*** Opening of Materials provided ***

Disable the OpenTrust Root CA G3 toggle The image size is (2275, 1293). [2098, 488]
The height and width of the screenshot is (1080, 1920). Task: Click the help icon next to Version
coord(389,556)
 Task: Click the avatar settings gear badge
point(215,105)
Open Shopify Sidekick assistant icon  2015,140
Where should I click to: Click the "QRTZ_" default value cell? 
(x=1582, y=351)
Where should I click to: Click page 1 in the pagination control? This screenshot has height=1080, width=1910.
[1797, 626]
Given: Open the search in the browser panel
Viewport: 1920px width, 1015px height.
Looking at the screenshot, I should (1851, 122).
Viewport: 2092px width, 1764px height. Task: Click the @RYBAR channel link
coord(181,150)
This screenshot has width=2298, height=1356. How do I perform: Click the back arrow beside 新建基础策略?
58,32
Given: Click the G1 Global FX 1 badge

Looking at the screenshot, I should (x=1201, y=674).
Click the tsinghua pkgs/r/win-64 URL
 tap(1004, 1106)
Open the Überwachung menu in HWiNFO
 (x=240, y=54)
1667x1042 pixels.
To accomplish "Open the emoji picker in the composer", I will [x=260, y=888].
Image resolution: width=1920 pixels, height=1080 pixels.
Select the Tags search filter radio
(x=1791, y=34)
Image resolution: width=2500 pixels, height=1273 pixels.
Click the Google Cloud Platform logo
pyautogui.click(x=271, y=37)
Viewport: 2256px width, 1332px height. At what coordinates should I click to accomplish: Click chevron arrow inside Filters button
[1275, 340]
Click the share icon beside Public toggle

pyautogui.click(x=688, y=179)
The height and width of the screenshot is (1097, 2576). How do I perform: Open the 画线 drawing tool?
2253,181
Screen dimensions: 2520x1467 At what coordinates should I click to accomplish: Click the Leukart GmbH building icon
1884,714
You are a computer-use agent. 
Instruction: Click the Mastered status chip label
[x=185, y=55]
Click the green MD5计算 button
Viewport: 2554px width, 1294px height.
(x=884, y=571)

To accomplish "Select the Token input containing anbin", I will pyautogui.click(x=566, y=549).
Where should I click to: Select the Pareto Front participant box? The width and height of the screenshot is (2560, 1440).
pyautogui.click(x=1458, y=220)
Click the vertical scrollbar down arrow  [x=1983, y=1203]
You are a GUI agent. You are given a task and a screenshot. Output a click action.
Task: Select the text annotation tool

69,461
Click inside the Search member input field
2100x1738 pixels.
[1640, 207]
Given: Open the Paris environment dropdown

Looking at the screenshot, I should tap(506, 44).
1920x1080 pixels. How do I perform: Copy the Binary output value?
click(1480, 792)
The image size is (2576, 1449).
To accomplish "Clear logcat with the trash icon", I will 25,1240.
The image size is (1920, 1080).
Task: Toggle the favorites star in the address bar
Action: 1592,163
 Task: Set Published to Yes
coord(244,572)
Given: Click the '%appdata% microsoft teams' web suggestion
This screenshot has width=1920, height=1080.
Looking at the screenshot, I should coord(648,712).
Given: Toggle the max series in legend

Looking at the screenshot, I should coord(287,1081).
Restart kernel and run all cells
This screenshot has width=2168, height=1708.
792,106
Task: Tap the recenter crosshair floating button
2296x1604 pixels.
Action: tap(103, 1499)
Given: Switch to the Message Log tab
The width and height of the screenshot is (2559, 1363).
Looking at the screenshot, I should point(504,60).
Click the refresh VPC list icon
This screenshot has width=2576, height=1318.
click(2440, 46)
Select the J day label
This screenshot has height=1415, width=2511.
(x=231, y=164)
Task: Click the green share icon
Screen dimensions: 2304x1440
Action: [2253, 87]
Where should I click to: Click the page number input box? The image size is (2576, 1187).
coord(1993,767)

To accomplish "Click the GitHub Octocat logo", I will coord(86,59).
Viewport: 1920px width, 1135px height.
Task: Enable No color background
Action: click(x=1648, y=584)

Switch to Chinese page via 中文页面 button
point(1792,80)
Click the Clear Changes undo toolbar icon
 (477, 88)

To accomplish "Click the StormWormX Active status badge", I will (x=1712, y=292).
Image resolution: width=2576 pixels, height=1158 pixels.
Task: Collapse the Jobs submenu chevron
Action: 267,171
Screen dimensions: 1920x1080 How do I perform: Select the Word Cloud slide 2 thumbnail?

*** Close of Materials provided ***

» Work instructions: Which lines in the data above hold the string "agent"? Show each one.

» Response to the exercise:
You are a computer-use agent. 
You are a GUI agent. You are given a task and a screenshot. Output a click action.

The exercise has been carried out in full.